Dès le 23 juin, magistrats et greffiers du tribunal judiciaire de Strasbourg avaient exprimé leur opposition aux récupérations politiques du drame de Lyhanna.
Toujours choqués d’avoir été lâchés par leur ministre, les greffiers et les magistrats de Strasbourg ont réaffirmé leur opposition à l’instrumentalisation du drame de Lyhanna lors d’une assemblée générale mardi 30 juin.
Le communiqué est signé des « agents de greffe et des magistrats du tribunal judiciaire de Strasbourg, réunis en assemblée générale plénière » mardi 30 juin. Elles et ils ont adopté une motion au ton solennel à l’adresse du public, suite au meurtre de Lyhanna le 29 mai et surtout au comportement du Garde des sceaux. Dès le 6 juin, Gérald Darmanin a en effet accusé les magistrats d’avoir failli, en faisant trainer le traitement des plaintes qui visaient le meurtrier présumé.
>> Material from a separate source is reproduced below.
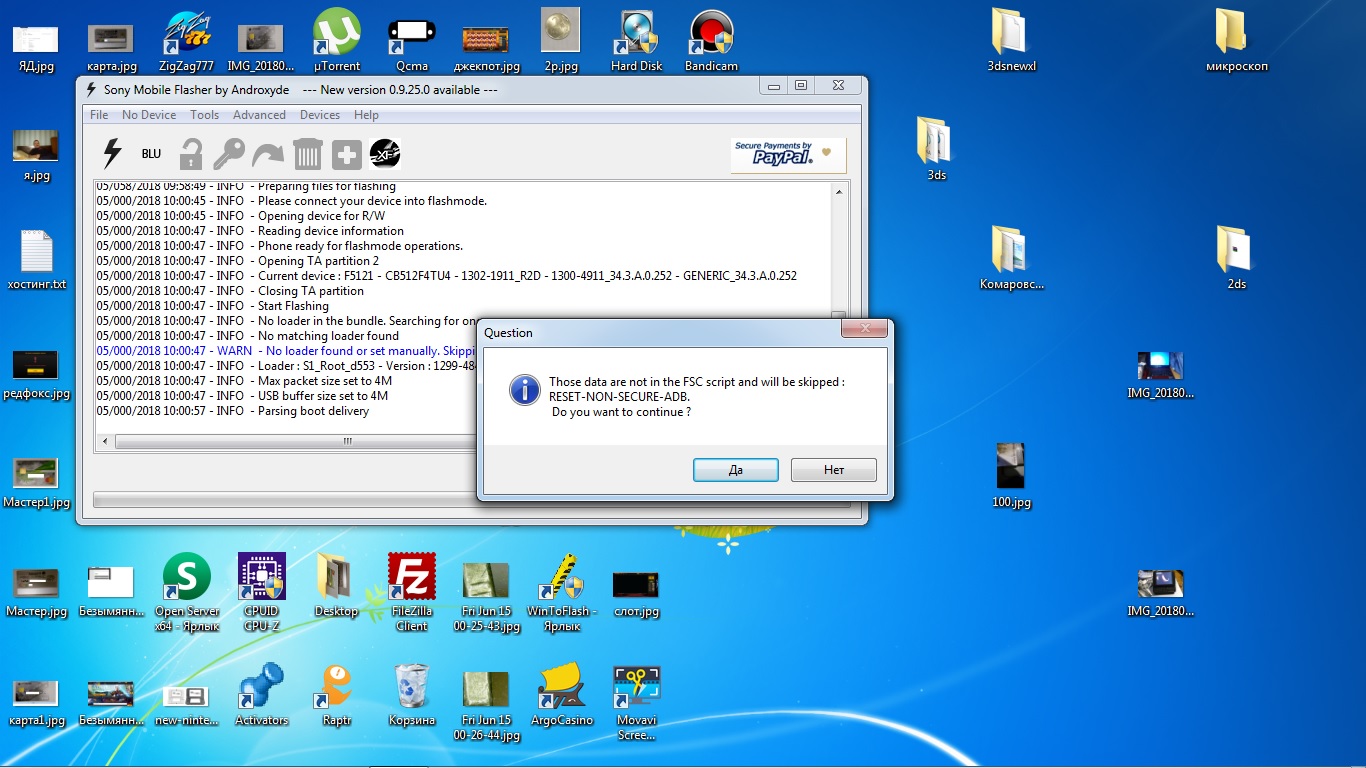
Task: Click the trash can icon in toolbar
Action: [308, 154]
Mais le pré-rapport d’enquête des inspections de la Justice et de l’Intérieur a démontré que ces manquements pouvaient largement être imputés aux trop faibles moyens dont dispose la justice en France. Le 25 juin, ls deux plus hauts magistrats de France ont pointé une « crise systémique » et appelé le gouvernement à ne pas céder à « la mécanique du bouc-émissaire ».
Gérald Darmanin a néanmoins sanctionné une substitute du procureur de la République d’Auch et demandé que toutes les affaires de violences sexuelles en cours soient réexaminées. Dans leur motion, les magistrats strasbourgeois disent partager « l’émotion qui traverse le pays » et entendre « l’incompréhension de nos concitoyens » mais ils « regrettent l’instrumentalisation politique de ce drame par ceux qui en rendent l’institution judiciaire comptable, et l’aveuglement du ministre de la Justice et du Président de la République ».
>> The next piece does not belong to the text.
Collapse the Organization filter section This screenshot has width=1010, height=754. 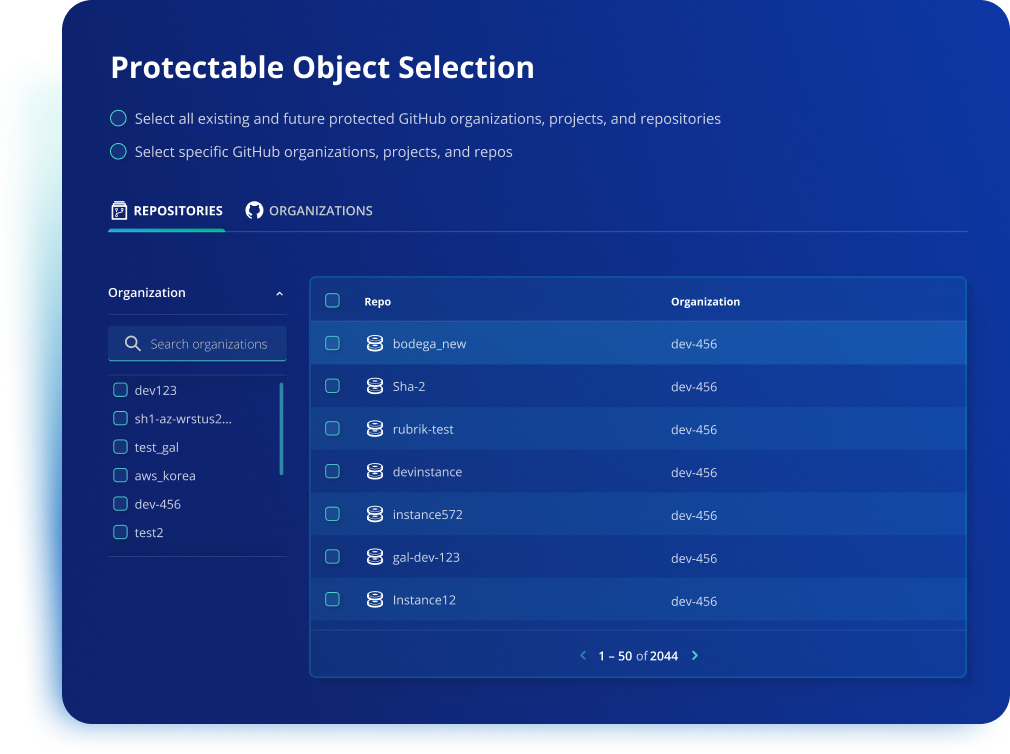point(280,293)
Sanction politique immédiate
Les magistrats et greffiers de Strasbourg s’indignent, poursuit le texte, « que les magistrats du parquet d’Auch et particulièrement la substitute du procureure chargée du contentieux des mineurs, aient été exposés à la vindicte publique sans attendre que le Conseil supérieur de la magistrature se prononce sur l’existence d’éventuels manquements professionnels susceptibles de caractériser une faute disciplinaire ».
Elle et ils « déplorent que la situation des stocks de millions de procédures dans les services d’enquête, qui concernent pour partie les violences sexuelles, et qui est connue des ministres de l’Intérieur successifs depuis plusieurs années, n’ait pas été prise en compte malgré maints signalements, notamment dans un rapport conjoint des Inspections de la police, de la gendarmerie et de la Justice de juin 2023 ».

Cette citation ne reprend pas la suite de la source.